* _Requirement_: Could you copy every line of the data that contains the word "This"?

* _Supplied entries_:
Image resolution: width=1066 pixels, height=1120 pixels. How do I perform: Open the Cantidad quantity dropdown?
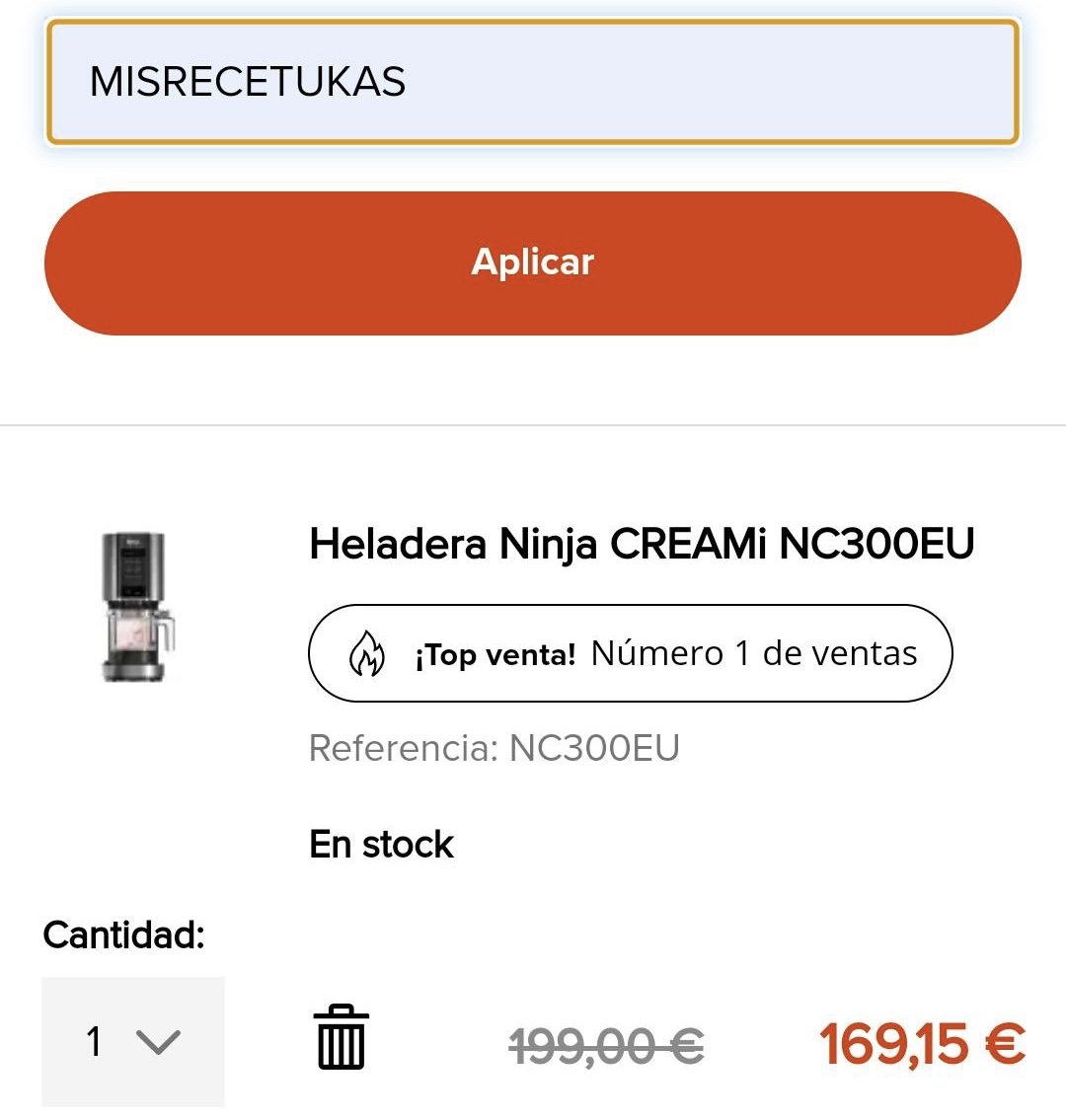pyautogui.click(x=133, y=1041)
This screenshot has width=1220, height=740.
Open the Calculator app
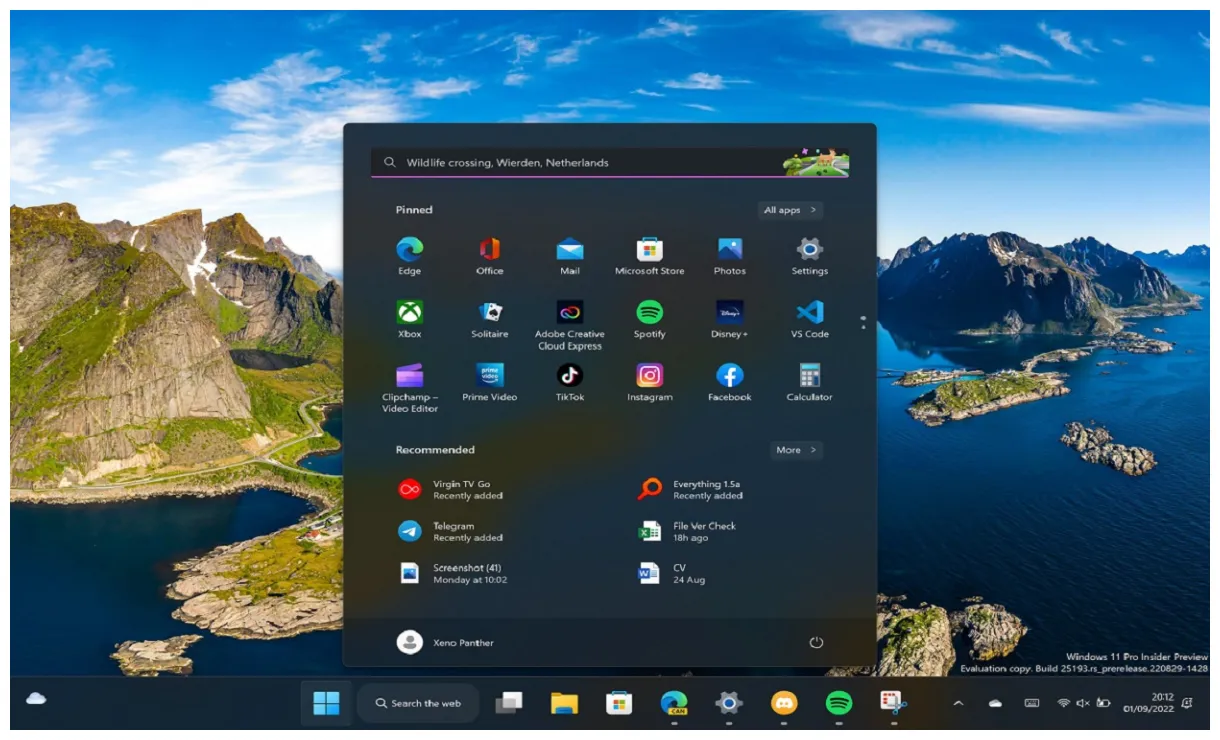(x=808, y=375)
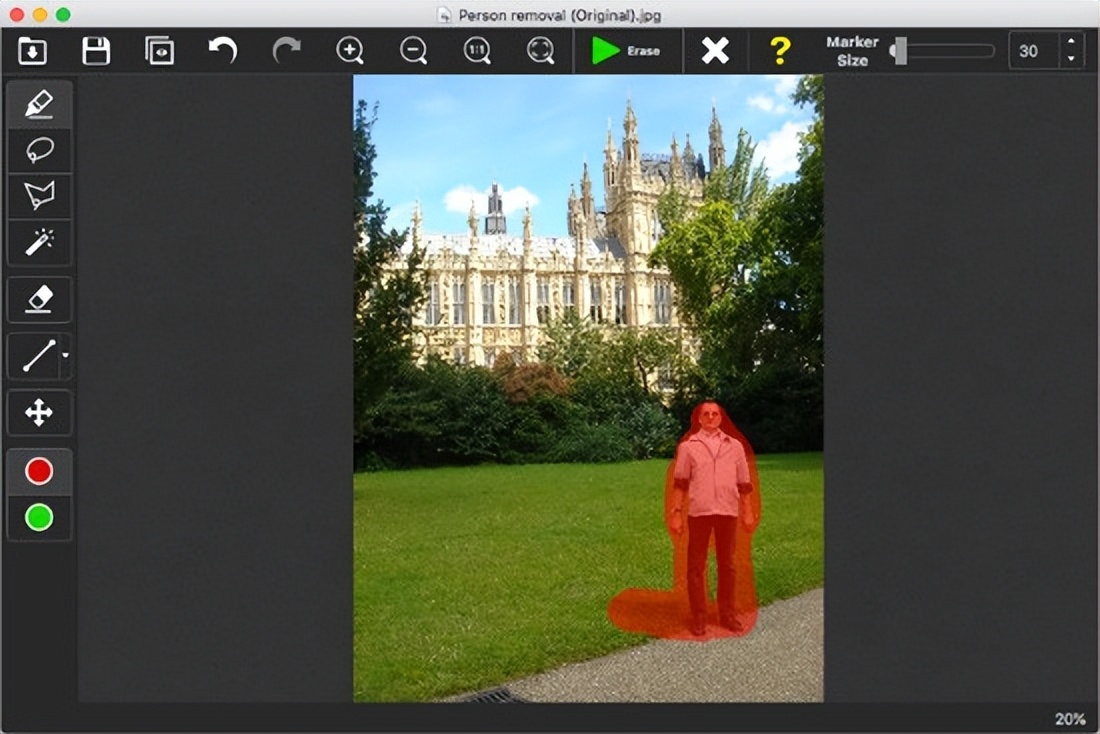Save the image with floppy icon
The width and height of the screenshot is (1100, 734).
[96, 51]
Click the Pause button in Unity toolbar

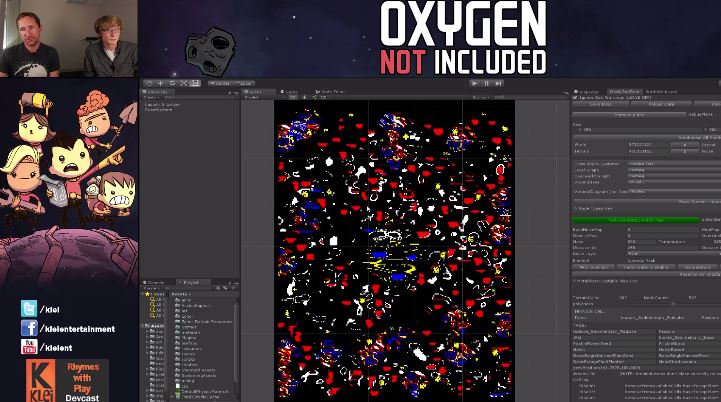pyautogui.click(x=487, y=83)
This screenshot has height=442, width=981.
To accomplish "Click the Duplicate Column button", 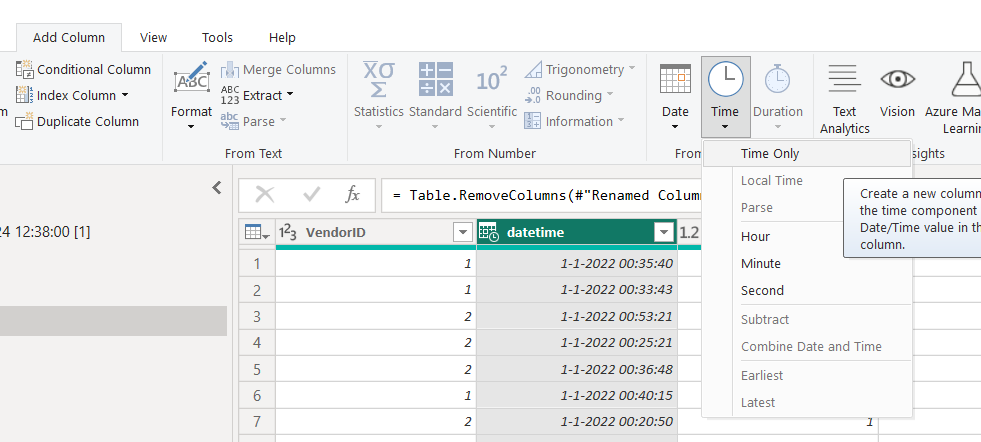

* _Task answer_:
This screenshot has width=1220, height=740.
This screenshot has height=442, width=981.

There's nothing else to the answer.